Study: Use of High-Risk Antibiotics Leads to Increase in C. difficile Infections
By Jay Kumar
The increased prevalence of hospital-associated C. difficile infections is thought to be tied to higher hospital-wide use of four classes of antibiotics, according to a new study published this week in Infection Control & Hospital Epidemiology. ICHE is the journal of the Society for Healthcare Epidemiology of America.
For every 100 days of facility-wide antibiotic therapy using one of these high-risk antibiotics, researchers found a 12% increase in hospital-associated C. diff infection. However, further analysis found that only cephalosporins were significantly correlated with hospital-associated C. diff, which can cause life-threatening symptoms including diarrhea and inflammation of the colon, affecting nearly 500,000 patients in the U.S. annually and causing approximately 15,000 deaths per year.
The researchers attributed the lack of significant results for C. diff with some classes of antibiotics to reduced use through stewardship.
“This highlights the importance of ongoing monitoring of antibiotic use in hospitals for patient safety as it relates to the effect of antibiotics on C. difficile infections. In the future, it will also be important to look at the effect of antibiotic use on both C. difficile infection and antibiotic resistance simultaneously, rather than examining each piece as separate endeavors,” said L. Clifford McDonald, MD, medical epidemiologist at the Centers for Disease Control and Prevention and an author on the study, in a release.
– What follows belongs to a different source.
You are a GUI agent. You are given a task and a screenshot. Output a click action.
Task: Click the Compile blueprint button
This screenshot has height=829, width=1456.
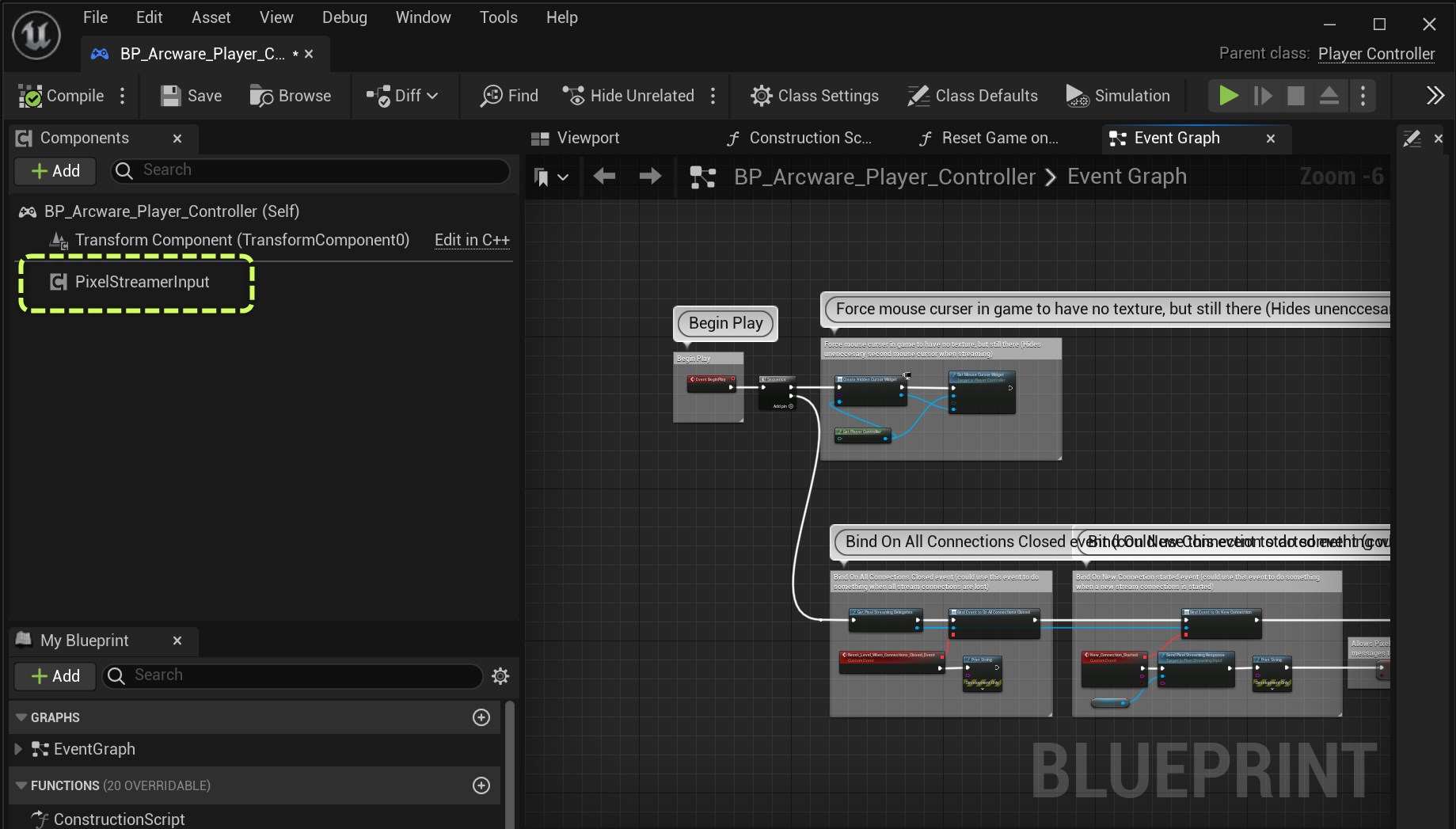coord(62,96)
“This is possible in our era of electronic medical records because antibiotic usage data has become more available,” McDonald added. “A facility can use the National Healthcare Safety Network Antibiotic Use and Resistance Module and interpret results using the standardized antibiotic administration ratio to have a better understanding of how antibiotics are being used and identify areas for improvement.”
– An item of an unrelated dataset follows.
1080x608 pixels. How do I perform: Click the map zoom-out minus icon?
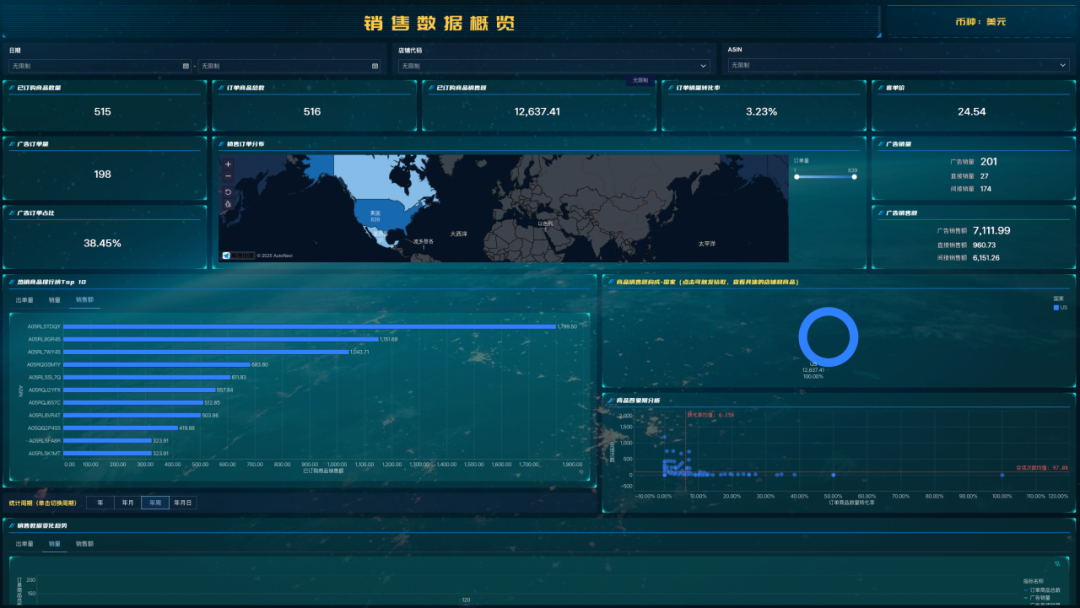pos(228,177)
The four classes of antibiotics included in this study have been identified in recent guidelines as high risk, but results of previous research evaluating facility-level use of the antibiotics and rates of C. diff have been inconsistent. This study looked at microbiological and pharmacy data from 171 hospitals included in the BD Insights Research Database to examine the impact of hospital-wide use of these four classes of antibiotics on C. diff.
The four classes of medications were cephalosporins (used for a variety of bacterial infections), fluoroquinolones (used for respiratory and urinary tract infections), carbapenems (broad spectrum antibiotics used for unresponsive infections), and lincosamides (used for staph and strep infections).
The study also found that higher C. diff rates were associated with a larger portion of patients over age 65, higher rates of community-onset C. diff, longer length of stay, and teaching hospitals.